Ziedonis, the Figure
Born in 1933, Ziedonis was—and remains—a Latvian poetic force. His first major publications were poetry collections and were written between 1961 and 1968. He published four, among them Motocikls (Motorcycle) and Es ieeju sevī (I Enter Myself), both works which dealt variably in both the tactile and the allegorical. If Motocikls presented the tactile, measurable world as experienced by a self to which that world arrived (at the speed of a motorcycle, the world perceived), Es ieeju sevī took the world and internalized it, turning experience inward. Ziedonis went on to publish more poetry collections, prose memoirs, and children’s fables. These included “Colorful Tales” (1973), for which he was awarded both the Hans Christian Andersen Award and the Astrid Lindgren Memorial Award for Children’s Literature, and the Epifānijas (Epiphanies, 1971, 1974, 1994), a triptych of metaphysical, lyrical, genreless prose actualized as 1-3-page bursts of beauty; his work encouraged self-efficacy and introspection and reflected the man’s own scrutinizing and direct nature. His works, as the Latvian-American writer Rita Laima remarks in her memoir, Skylarks and Rebels, surrounding her move to and experiences in Soviet Latvia in the 1980’s, granted Ziedonis “Rockstar status” in Latvia.
Yet Ziedonis, who died in 2013, is perhaps as well-known and celebrated in Latvia for his writing—which is still widely quoted and set to music—as he is for his dedication to the Latvian independence movement during the final decades of Soviet occupation. The historian Aldis Purs notes in his book, Baltic Facades: Estonia, Lithuania, and Latvia Since 1945, that “Ziedonis managed to be chairman of the Soviet Latvian Writers’ Union [and] also…a veiled opponent of Soviet rule.”
He spoke, instead, of the value of one’s homeland and that homeland’s history and integrity.
While, of course, during the Soviet era—with its centralized censorship where one could not be a stupendously open critic of Soviet rule while remaining published and unpunished—Ziedonis, keeping his poetry and prose steeped in tactility, self-reflexivity, and metaphor, wed himself to causes which promoted a free Latvia.

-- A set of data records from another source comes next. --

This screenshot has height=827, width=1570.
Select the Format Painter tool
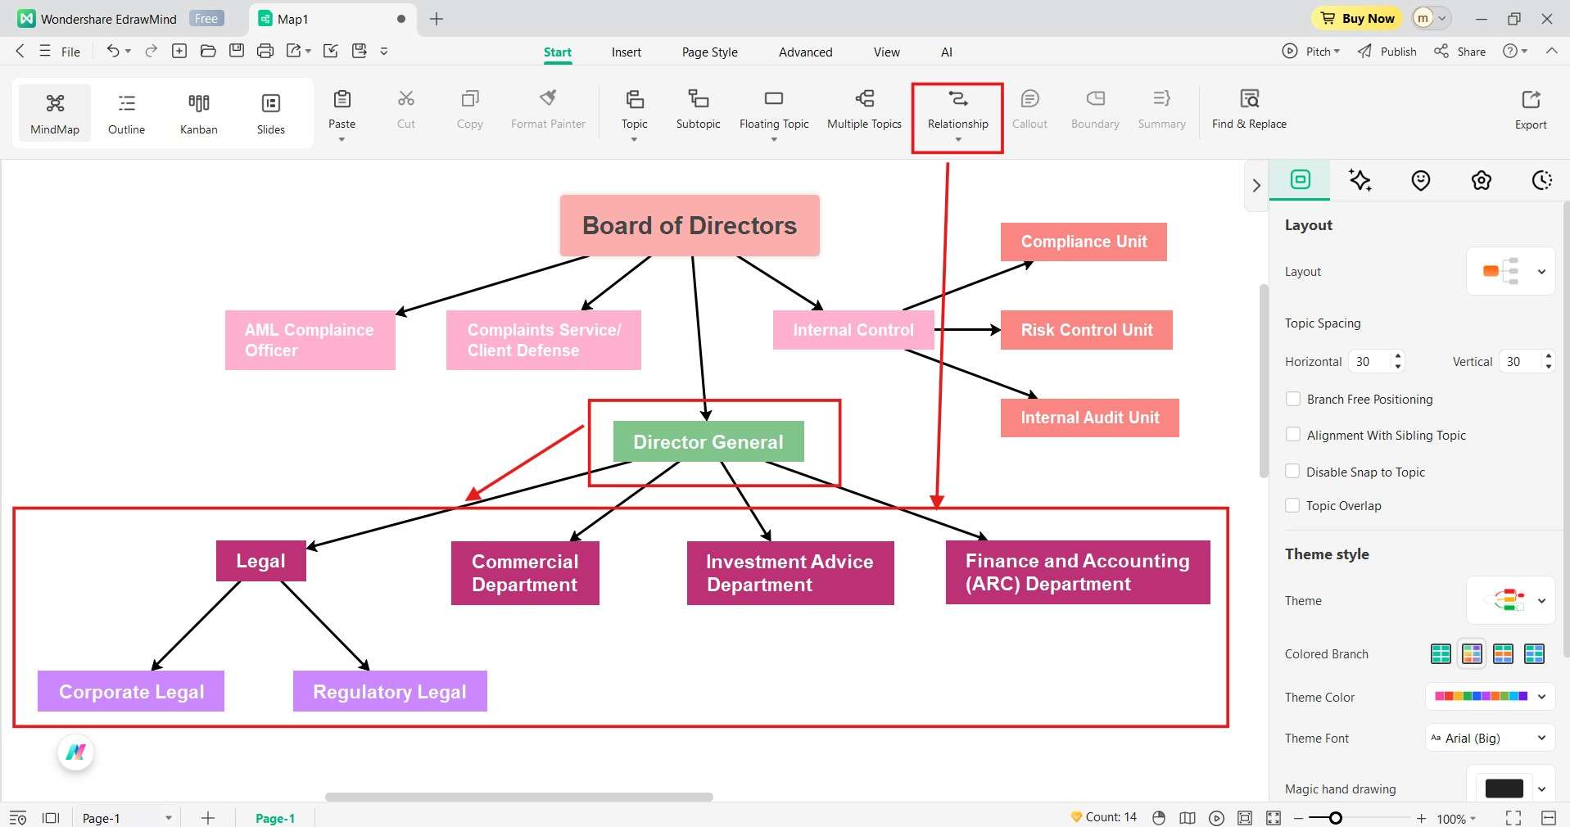click(547, 111)
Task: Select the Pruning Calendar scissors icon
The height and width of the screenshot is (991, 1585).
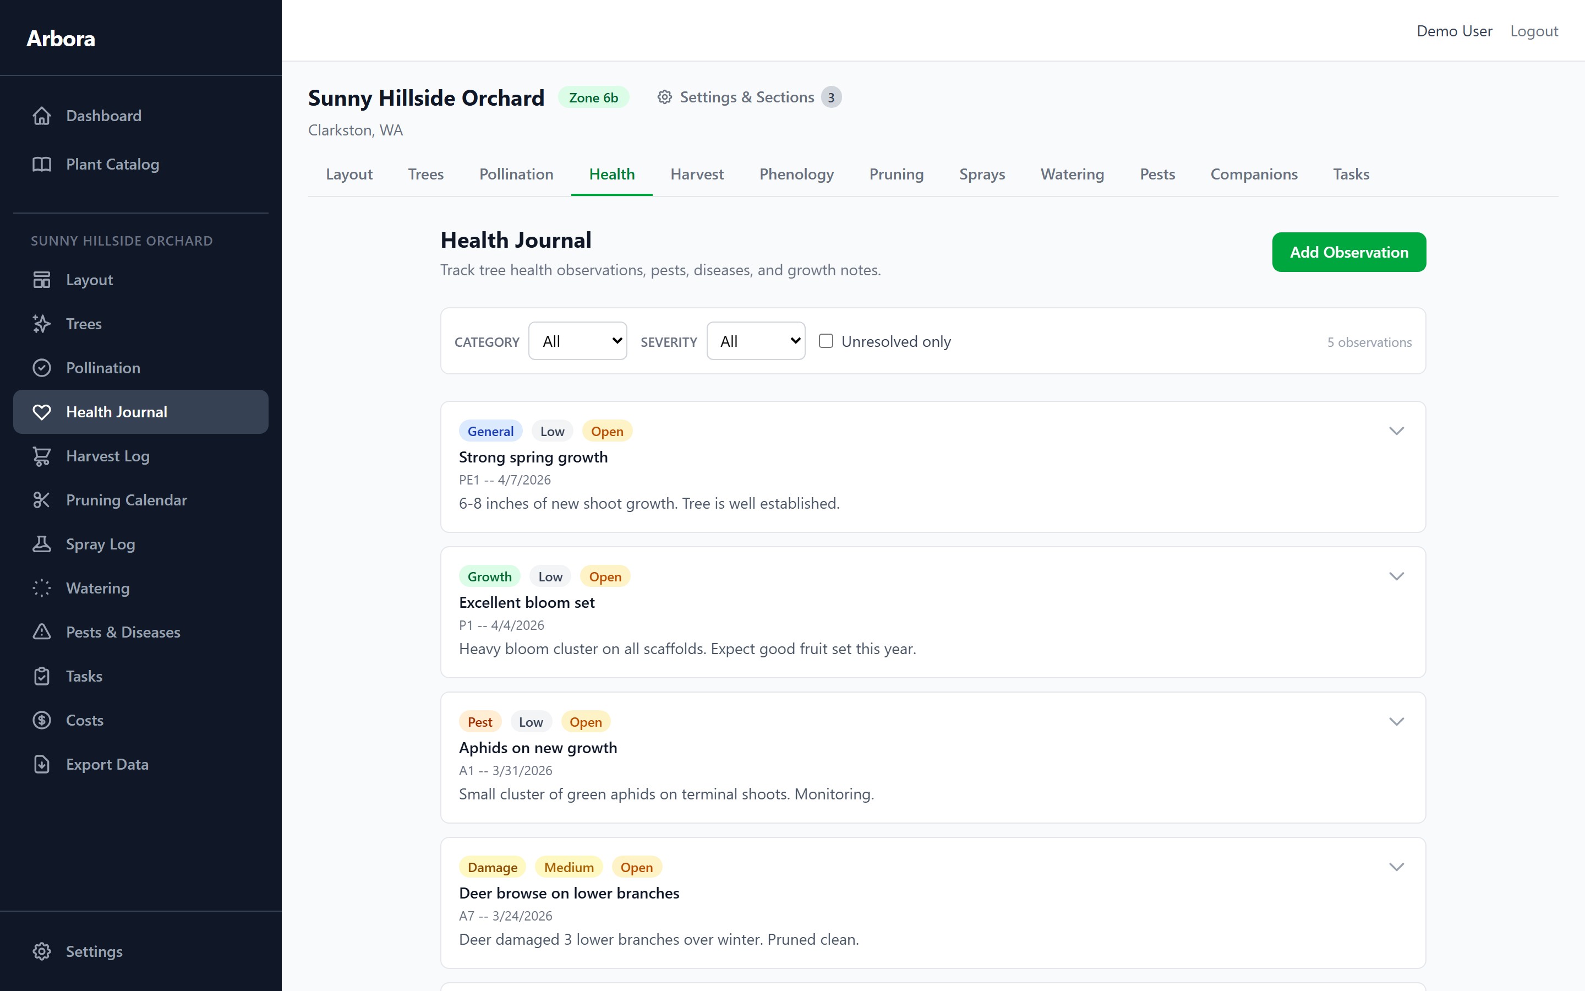Action: [x=42, y=499]
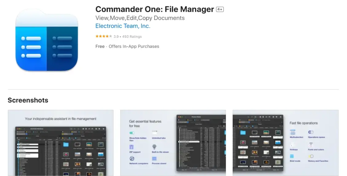Click the 4+ age rating badge
347x176 pixels.
220,9
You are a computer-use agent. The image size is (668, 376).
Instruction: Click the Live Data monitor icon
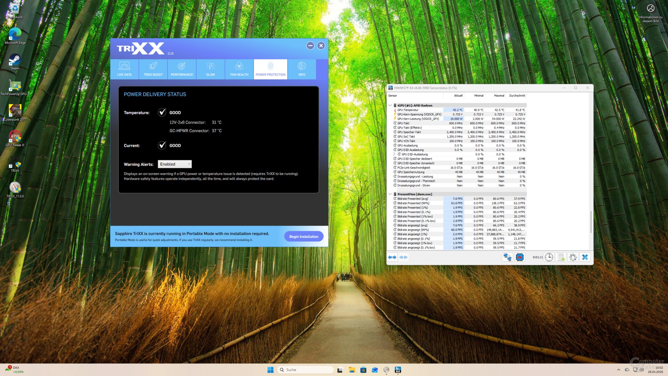(124, 66)
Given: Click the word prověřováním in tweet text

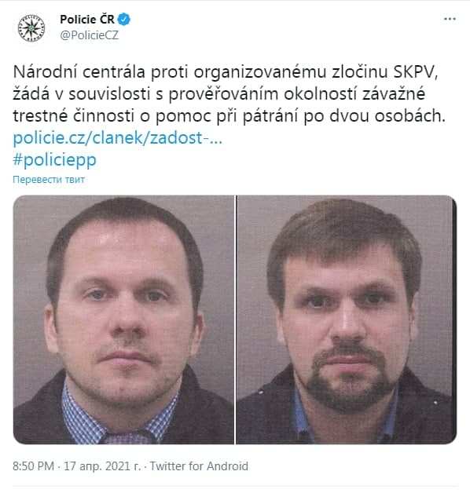Looking at the screenshot, I should (223, 95).
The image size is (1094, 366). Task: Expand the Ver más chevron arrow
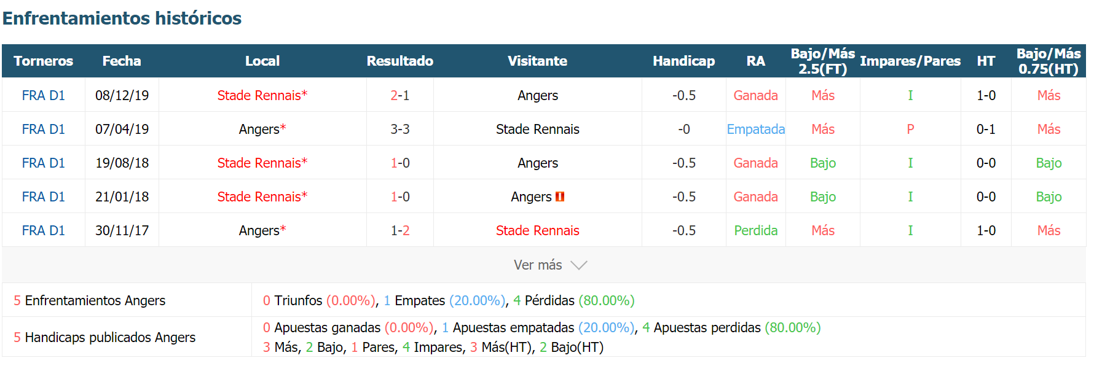579,265
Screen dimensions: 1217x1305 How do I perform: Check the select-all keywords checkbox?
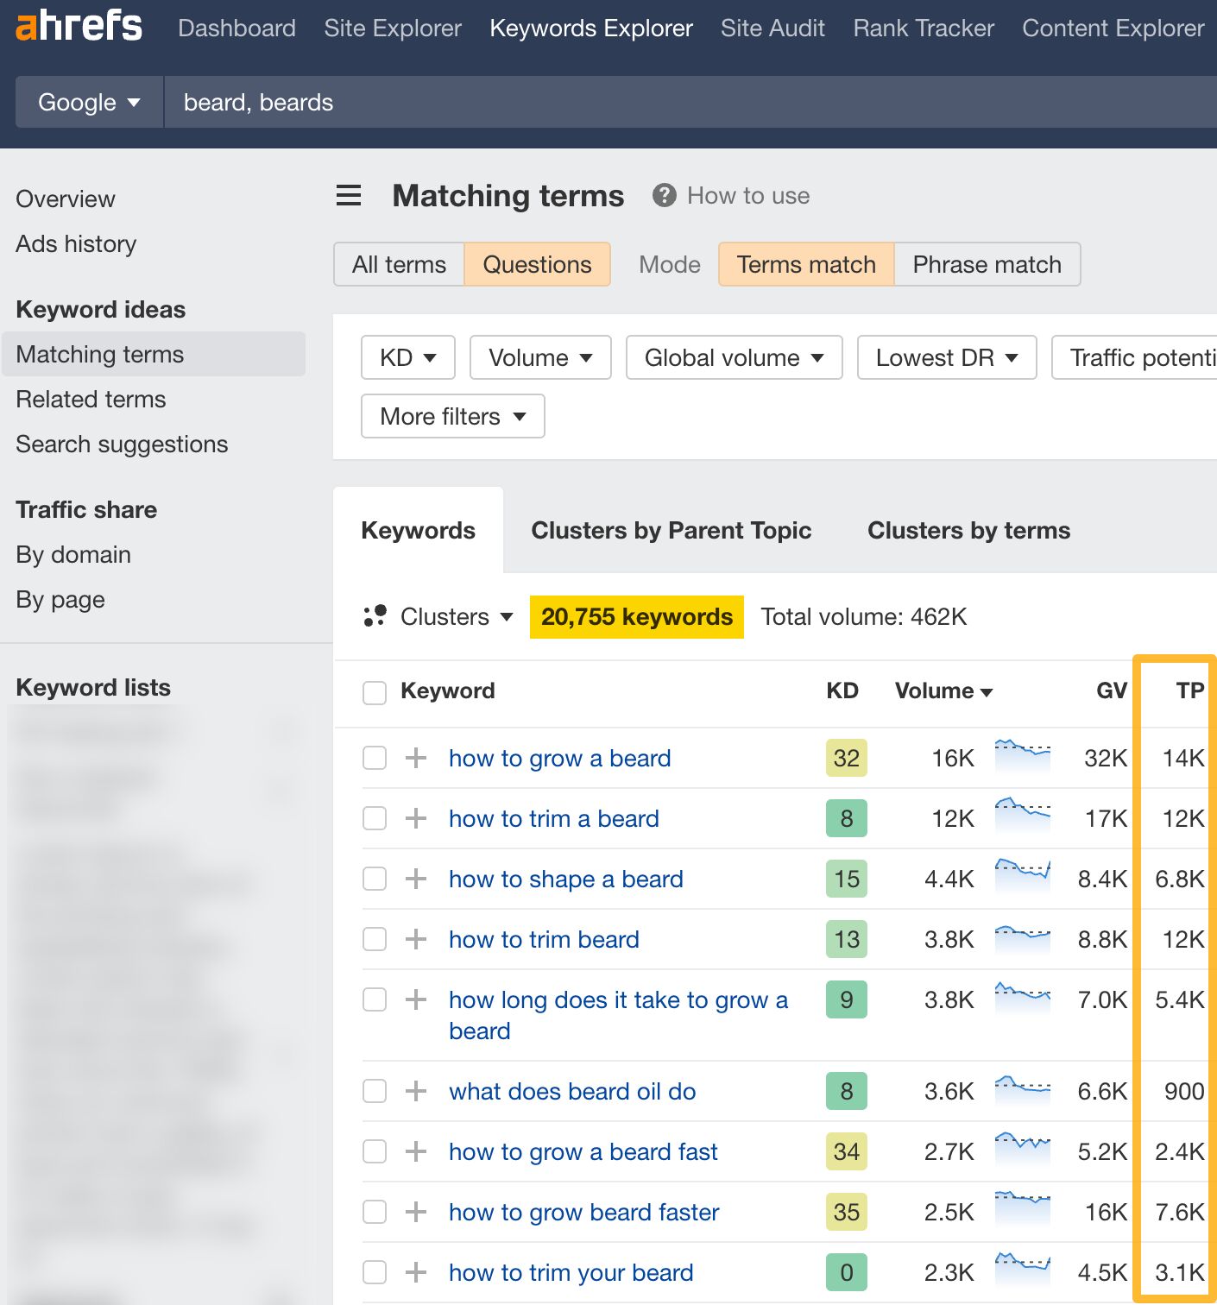[375, 691]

He did this not through fanged animosity toward the Soviet machine but, rather, through positive support of grassroots causes—the conclusion of which would mean a less-regulated, freer Latvia. These causes included the preservation of the environment’s “great trees” (dižkoki) with the Great Tree Liberation Group, cited by the Latvian Cultural Canon as one of the first environmental movements in Soviet Latvia, along with his championing of Latvian mythology and folklore. As Ziedonis was a Communist Party member, his support often amounted to criticism of policies and practices which stymied such causes, rather taking aim at the systemics inherent to the governance. He spoke, instead, of the value of one’s homeland and that homeland’s history and integrity.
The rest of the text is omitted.